The company, then based in tiny Coudersport, Pa., collapsed into bankruptcy in 2002 after it disclosed a staggering $2.3 billion in off-balance-sheet debt. It now operates under bankruptcy protection in Greenwood Village, Colo.
At the trial, prosecutors said the Rigases used complicated cash-management systems to spread money around to various family-owned entities and as a cover for stealing about $100 million for themselves.
Prosecutors also described a lengthy list of personal luxuries that they said the Rigases financed with money stolen from the company.
One prosecutor said John Rigas had ordered two Christmas trees flown to New York for his daughter at a cost of $6,000. Prosecutors also said he ordered up 17 company cars and had the company buy 3,600 acres of timberland at a cost of $26 million to preserve the view outside his Coudersport home.
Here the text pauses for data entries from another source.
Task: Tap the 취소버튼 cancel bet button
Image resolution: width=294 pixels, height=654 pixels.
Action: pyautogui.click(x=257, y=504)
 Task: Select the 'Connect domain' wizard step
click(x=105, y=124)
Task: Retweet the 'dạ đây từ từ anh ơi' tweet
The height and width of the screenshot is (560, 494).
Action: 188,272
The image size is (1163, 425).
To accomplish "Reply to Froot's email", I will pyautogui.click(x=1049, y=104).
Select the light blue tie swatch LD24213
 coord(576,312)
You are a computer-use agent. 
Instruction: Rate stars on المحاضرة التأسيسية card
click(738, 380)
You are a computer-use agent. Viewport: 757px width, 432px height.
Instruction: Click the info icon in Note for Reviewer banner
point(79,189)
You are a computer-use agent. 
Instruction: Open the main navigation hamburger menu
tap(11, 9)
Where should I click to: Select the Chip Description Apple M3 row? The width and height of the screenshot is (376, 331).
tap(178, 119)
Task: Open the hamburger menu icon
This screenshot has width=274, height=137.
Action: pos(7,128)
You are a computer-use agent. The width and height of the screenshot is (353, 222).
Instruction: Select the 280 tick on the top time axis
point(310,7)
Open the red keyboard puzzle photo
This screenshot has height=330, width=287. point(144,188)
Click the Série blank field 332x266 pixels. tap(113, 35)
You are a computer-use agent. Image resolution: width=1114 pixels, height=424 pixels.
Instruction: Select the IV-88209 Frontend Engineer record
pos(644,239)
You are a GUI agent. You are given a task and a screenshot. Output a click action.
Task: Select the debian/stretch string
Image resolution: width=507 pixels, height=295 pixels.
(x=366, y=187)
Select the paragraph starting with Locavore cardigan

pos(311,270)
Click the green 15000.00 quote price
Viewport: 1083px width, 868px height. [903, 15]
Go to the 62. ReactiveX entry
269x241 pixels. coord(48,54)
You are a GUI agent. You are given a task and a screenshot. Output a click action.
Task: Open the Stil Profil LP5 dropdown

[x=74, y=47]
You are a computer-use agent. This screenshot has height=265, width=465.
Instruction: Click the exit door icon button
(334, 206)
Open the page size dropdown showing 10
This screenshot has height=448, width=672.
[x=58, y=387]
Rigas' lawyer told jurors those charges were ludicrous and that "if you saw this on 'Seinfeld,' you'd double up."
A second Rigas son, Michael, former executive vice president for operations, was acquitted of conspiracy and wire fraud. However, jurors were deadlocked on 15 counts of securities fraud and two counts of bank fraud. He is scheduled for a second trial in October.
Former Adelphia assistant treasurer Michael Mulcahey was tried with the Rigases but was acquitted of all charges.
The Rigases are among a slew of former corporate executives who have faced charges since the fall of Enron in 2001 touched off a parade of white-collar scandals.
Besides Kozlowski, former WorldCom CEO Bernard Ebbers faces sentencing next month after he was convicted of presiding over that company's record $11 billion accounting fraud.
And in Birmingham, Ala., jurors have deliberated for a month in the fraud case against fired HealthSouth Corp. CEO Richard Scrushy.